Seine Zigarre war wieder ausgegangen. Er kaute daran, bis er die Meldung auf seinem Schreibtisch durchgelesen hatte, dann zündete er den Stummel von neuem an. Eine blaue Wolke stieg auf und löste sich im dichten Dunst auf, der schon unter der Decke des kahlen kleinen Raumes hing. Das Büro und seine Kleider stanken nach kaltem Rauch. Er merkte es nicht.
„Verdammt!“ Der Drehstuhl ächzte unter seinem Gewicht. Er war ein bulliger, untersetzter Mann mit einem fleischigen Gesicht, kurzen grauen Haaren und stechenden Augen über der Hakennase. Der Kragen seiner zerknautschten Uniform war offen.
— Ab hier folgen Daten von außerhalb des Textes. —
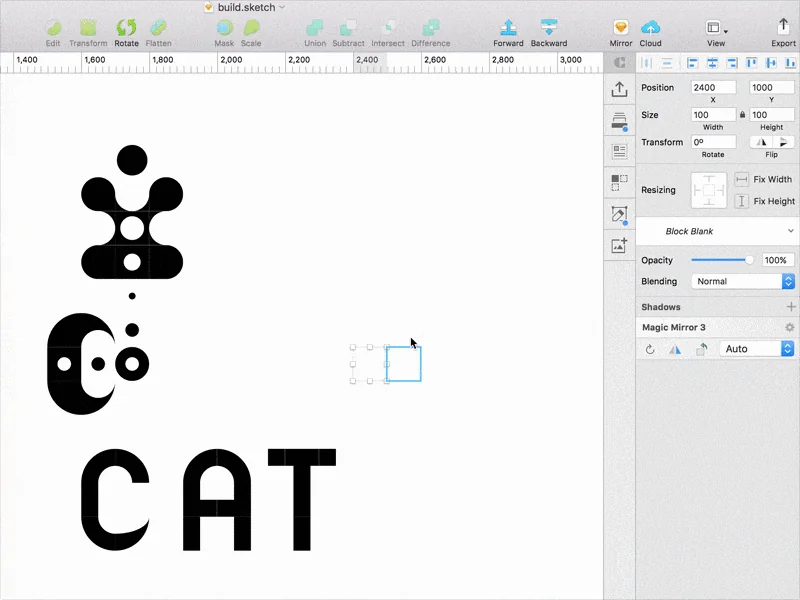
Task: Subtract the selected shapes
Action: coord(347,26)
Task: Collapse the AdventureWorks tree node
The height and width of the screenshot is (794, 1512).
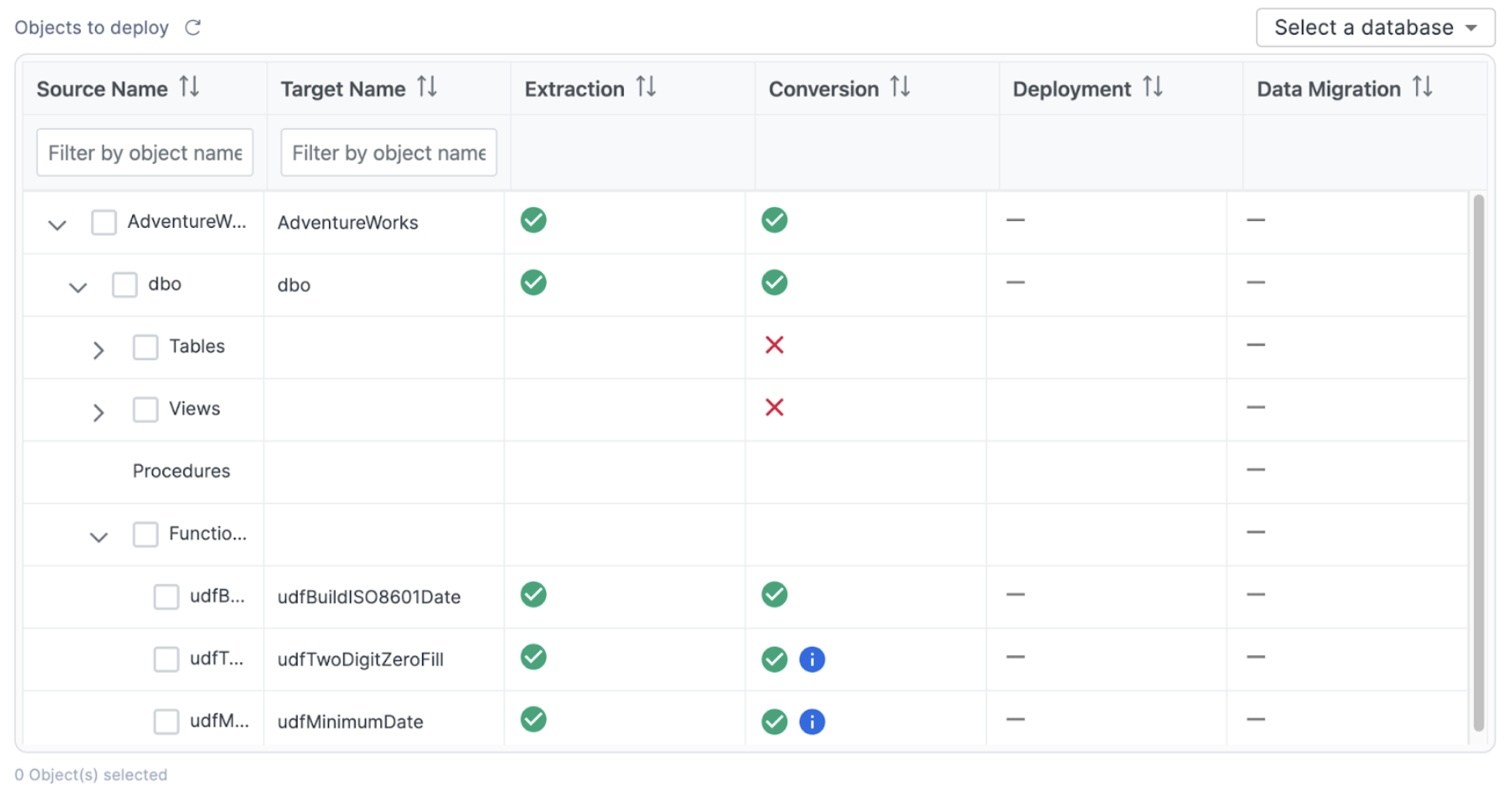Action: click(56, 224)
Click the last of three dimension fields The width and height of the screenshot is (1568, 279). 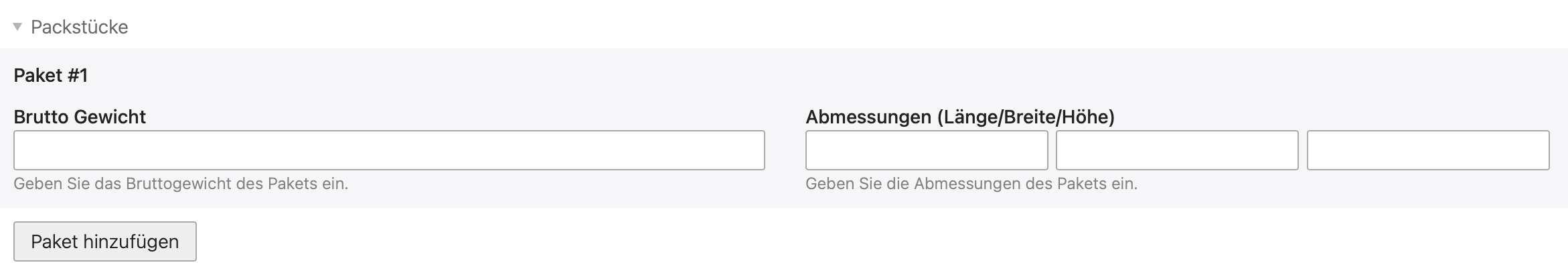pyautogui.click(x=1427, y=150)
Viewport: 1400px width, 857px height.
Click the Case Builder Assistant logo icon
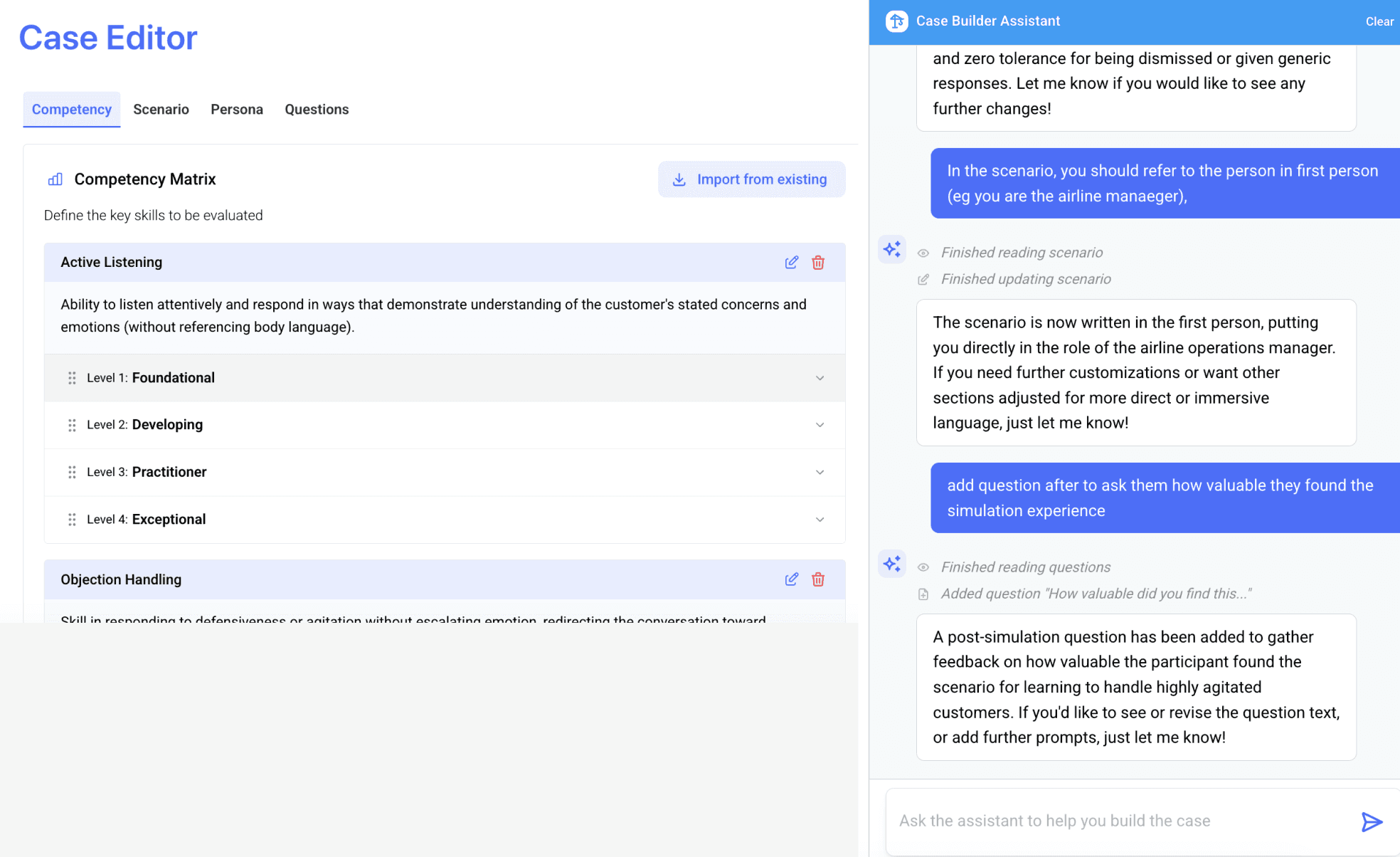[x=896, y=21]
Es war nicht nur, daß eine Maschine vermißt wurde und daß der Pilot wahrscheinlich tot war. Abschüsse waren keine Seltenheit. Der Junge hatte eben Pech gehabt. Wie hieß er eigentlich, ja, Fähnrich Dominic Flandry. Gut, daß ich ihn nie kennengelernt habe. Gut, daß ich seinen Eltern nicht schreiben muß. Aber die Gegend, wo er als vermißt gemeldet wurde, das war beunruhigend. Sein Auftrag war ein Aufklärungsflug über der Zletovarsee gewesen, kaum tausend Kilometer entfernt. Wenn die Merseier ihre Aktivität so weit ausgedehnt hatten…
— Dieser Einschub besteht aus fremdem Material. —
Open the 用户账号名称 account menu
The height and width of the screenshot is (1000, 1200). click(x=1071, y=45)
Aber waren sie überhaupt verantwortlich zu machen? Niemand schien es zu wissen, was der Grund war, daß man die Meldung ihm zugeschoben hatte. Eine Suchmaschine hatte außer den üblichen Handelsschiffen und Fischerbooten nichts gesehen. Nun, auch ein Defekt war nicht ausgeschlossen; es mangelte an Ersatzteilen, und das Bodenpersonal konnte nicht jedes Zeichen mechanischer Überbeanspruchung im voraus erkennen. Andererseits galten diese kleinen Aufklärungsmaschinen als sehr sicher und wenig störanfällig.
Und die Merseier verstärkten ihre Anstrengungen. Die von ihnen kontrollierten Gebiete vergrößerten sich ständig. Bisher hatte ein Viertel des Planetenumfanges zwischen ihrem Einflußbereich und der Insel Kursoviki eine Art Pufferzone abgegeben, und so war die Zahl der bewaffneten Zusammenstöße in Grenzen geblieben. Aber wenn sie sich in dieser Richtung ausdehnten?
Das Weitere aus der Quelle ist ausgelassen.